The FBI wanted to know how much money had been lost. Stoll told them: 75 cents.
They weren't interested.
He tried the NSA. Then the CIA. Then the Air Force. Same response. Seventy-five cents wasn't worth their time. No classified systems had been breached—at least not yet. And honestly, computer hacking was so new that law enforcement agencies didn't even know whose jurisdiction it fell under, or what laws might have been broken.
So Stoll kept investigating on his own.
He spent countless nights at the lab, monitoring the hacker's activity. He watched as the intruder copied password files, planted Trojan horses, and methodically probed one military computer after another. The hacker knew both VAX/VMS and Unix systems. And the timing was suspicious—the hacker seemed to be most active around midday Pacific time, suggesting someone in a different time zone.
With help from Tymnet officials and AT&T, Stoll traced the calls across the United States. They were being "piggybacked" through multiple systems to hide their origin. But eventually, he found it: the calls were coming from West Germany, specifically from Hanover, via satellite.
Now Stoll had a problem. He needed to keep the hacker online long enough for German authorities to trace the exact location. But the hacker was cautious, rarely staying connected for more than a few minutes.
So Stoll—together with his girlfriend—devised a plan while in the shower. They called it "Operation Showerhead."

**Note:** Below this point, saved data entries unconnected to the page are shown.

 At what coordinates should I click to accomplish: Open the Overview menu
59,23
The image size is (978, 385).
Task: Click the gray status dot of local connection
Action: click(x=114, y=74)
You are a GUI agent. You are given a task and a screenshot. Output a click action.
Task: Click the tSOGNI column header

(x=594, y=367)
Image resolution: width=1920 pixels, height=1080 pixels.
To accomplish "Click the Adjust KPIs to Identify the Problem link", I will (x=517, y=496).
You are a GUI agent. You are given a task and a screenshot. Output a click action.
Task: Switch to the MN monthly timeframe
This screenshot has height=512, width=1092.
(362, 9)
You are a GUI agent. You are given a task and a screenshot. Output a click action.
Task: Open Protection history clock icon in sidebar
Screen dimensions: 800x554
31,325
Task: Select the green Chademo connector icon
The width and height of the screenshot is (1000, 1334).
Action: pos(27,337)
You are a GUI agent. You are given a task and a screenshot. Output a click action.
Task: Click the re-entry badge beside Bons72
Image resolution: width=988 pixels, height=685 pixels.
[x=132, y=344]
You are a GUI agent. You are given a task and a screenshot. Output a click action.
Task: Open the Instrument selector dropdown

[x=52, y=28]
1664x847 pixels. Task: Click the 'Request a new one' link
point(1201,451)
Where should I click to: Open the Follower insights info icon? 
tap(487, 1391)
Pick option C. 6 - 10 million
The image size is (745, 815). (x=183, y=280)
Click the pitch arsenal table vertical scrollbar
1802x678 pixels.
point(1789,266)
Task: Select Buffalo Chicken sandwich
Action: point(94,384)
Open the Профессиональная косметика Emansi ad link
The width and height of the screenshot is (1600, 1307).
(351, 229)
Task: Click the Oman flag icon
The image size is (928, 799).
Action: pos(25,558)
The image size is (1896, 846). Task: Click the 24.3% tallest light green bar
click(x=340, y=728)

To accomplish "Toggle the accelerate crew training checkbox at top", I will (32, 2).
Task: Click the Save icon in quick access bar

Stoll created a honeypot: a fake department at Berkeley that claimed to be conducting SDI research. He filled an account (supposedly run by a secretary named "Barbara Sherwin") with large files full of impressive-sounding bureaucratese about missile defense systems. All of it was fake, but it looked real.
The hacker took the bait. Intrigued by the "classified" SDI files, they stayed connected longer, downloading the fake documents. It was enough time.
The West German postal service—which controlled the phone system—traced the call to a house in Hanover. The hacker's name was Markus Hess.
And he wasn't working alone.
Hess was part of a ring of German hackers who'd been selling stolen American military and industrial data to the KGB for cash. During his time working for Soviet intelligence, Hess had broken into 400 U.S. military computers, stealing sensitive information about semiconductors, satellites, space technology, and aircraft.
The group—which included Dirk Brzezinski, Peter Carl, and others—had been making deliveries to a KGB agent named "Serge" who worked at a Soviet trade mission in East Berlin. In exchange, they'd received about $54,000 over more than two years.
German authorities arrested Hess on June 29, 1987. In 1990, he went to trial. Stoll flew to Germany and testified for three days.
Hess and two co-conspirators were convicted of espionage. They received suspended sentences—20 months for Hess—because the German court concluded that "no serious damage to West Germany has arisen." The hackers smiled at each other when the verdict was read.
A fourth member of the ring, Karl Koch, never made it to trial. He was found burned to death in a forest near Celle, Germany. Authorities ruled it a suicide, though questions remained.
After the trial, Stoll wrote about his investigation in a technical paper titled "Stalking the Wily Hacker" and a book for general audiences called "The Cuckoo's Egg," which became a bestseller. PBS's NOVA turned it into a documentary in 1990 called "The KGB, the Computer, and Me."
Stoll's investigation became one of the first major cybersecurity cases ever documented. His techniques—monitoring logs, tracing network connections, creating honeypots—helped establish the foundations of modern computer forensics.
And all of it started because an astronomer-turned-systems-administrator refused to ignore 75 cents.
The lesson? Sometimes the smallest anomaly is a thread. And if you pull it long enough, you might unravel something huge.